* WHAT YOU SHOULD DO: Reproduce every line of the material below without any change, and leave the pictures out.

──────── DATASET RECORDS

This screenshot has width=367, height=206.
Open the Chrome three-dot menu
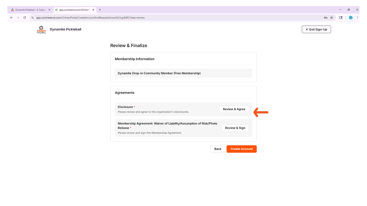[357, 18]
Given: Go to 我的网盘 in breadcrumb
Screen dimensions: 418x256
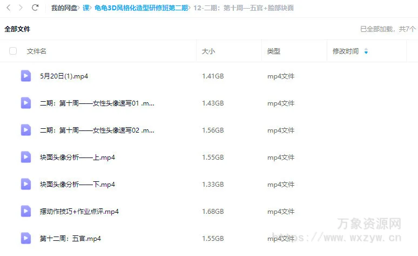Looking at the screenshot, I should (64, 8).
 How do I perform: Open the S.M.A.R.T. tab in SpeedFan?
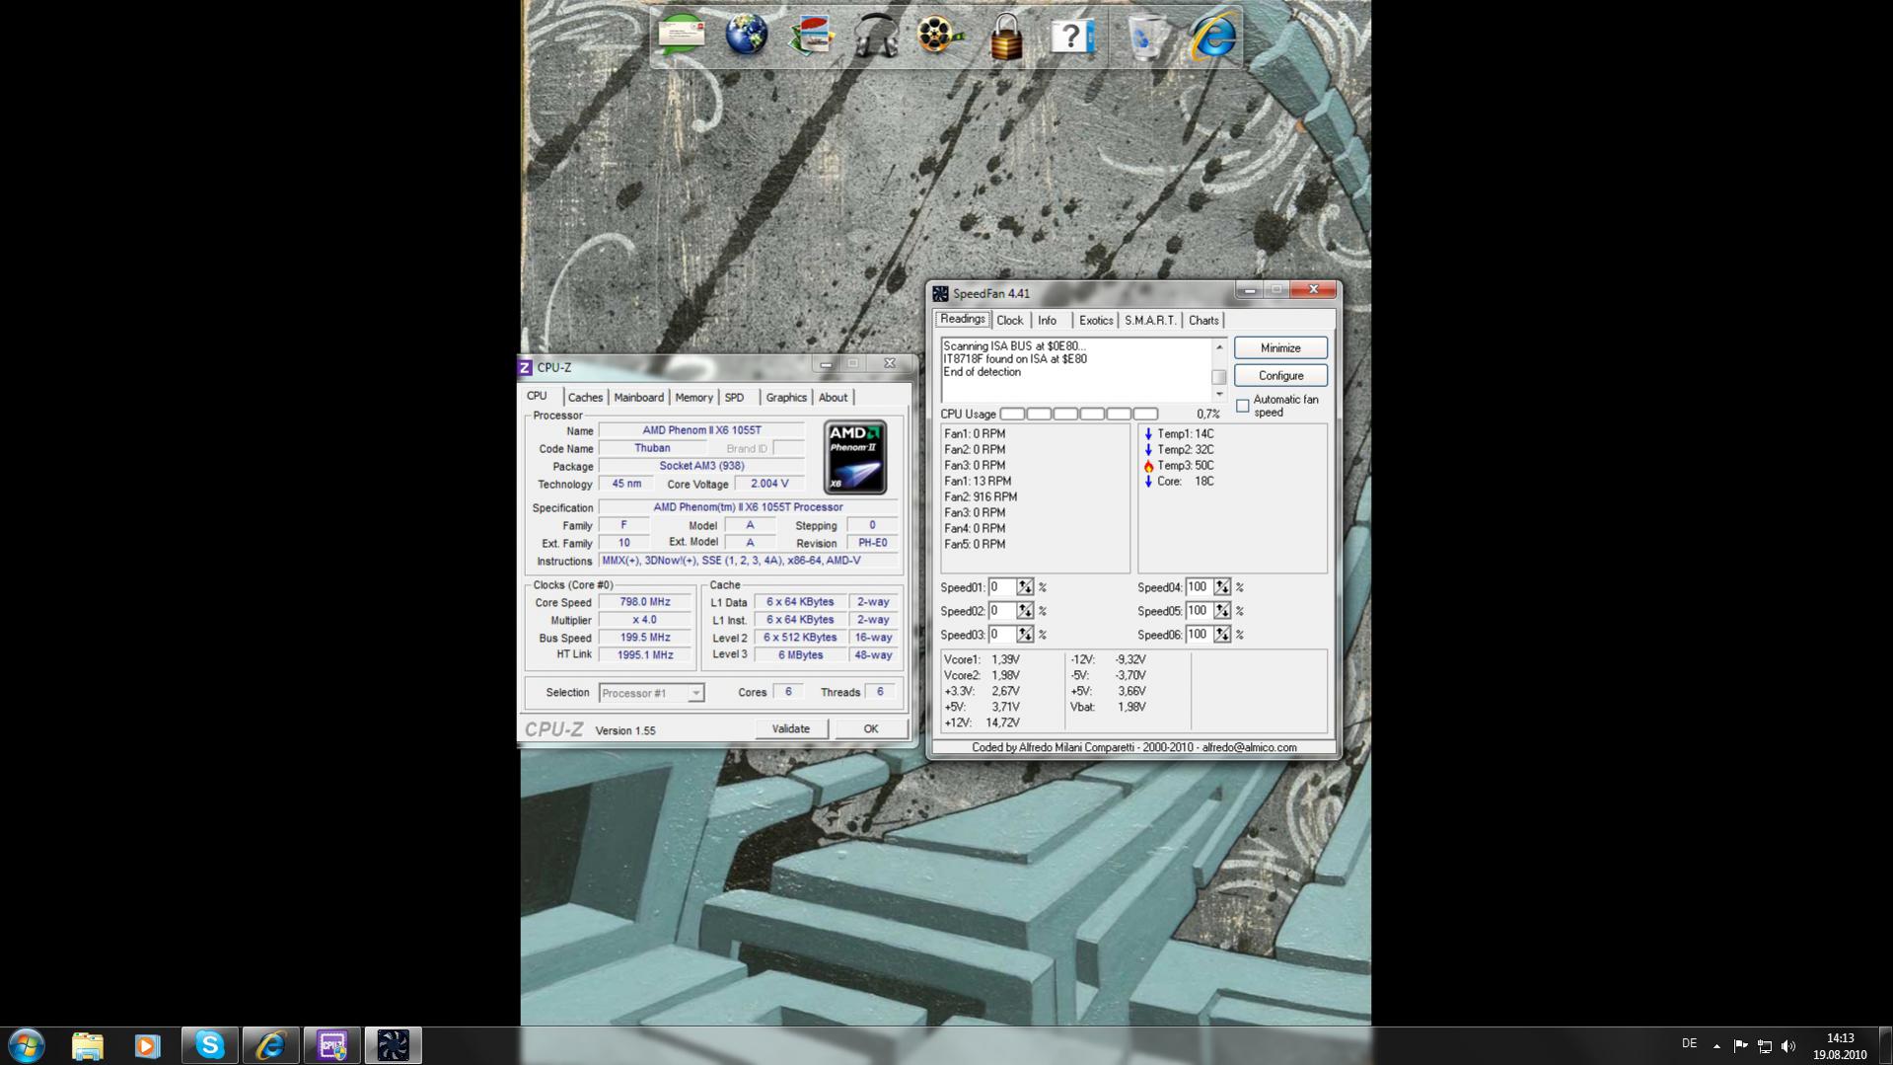[x=1150, y=320]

────────────────

* ANSWER TO THE PROBLEM:
This screenshot has width=367, height=206.
Open the Chrome three-dot menu
[357, 18]
Given: Go to 我的网盘 in breadcrumb
Screen dimensions: 418x256
Looking at the screenshot, I should (64, 8).
 How do I perform: Open the S.M.A.R.T. tab in SpeedFan?
[x=1150, y=320]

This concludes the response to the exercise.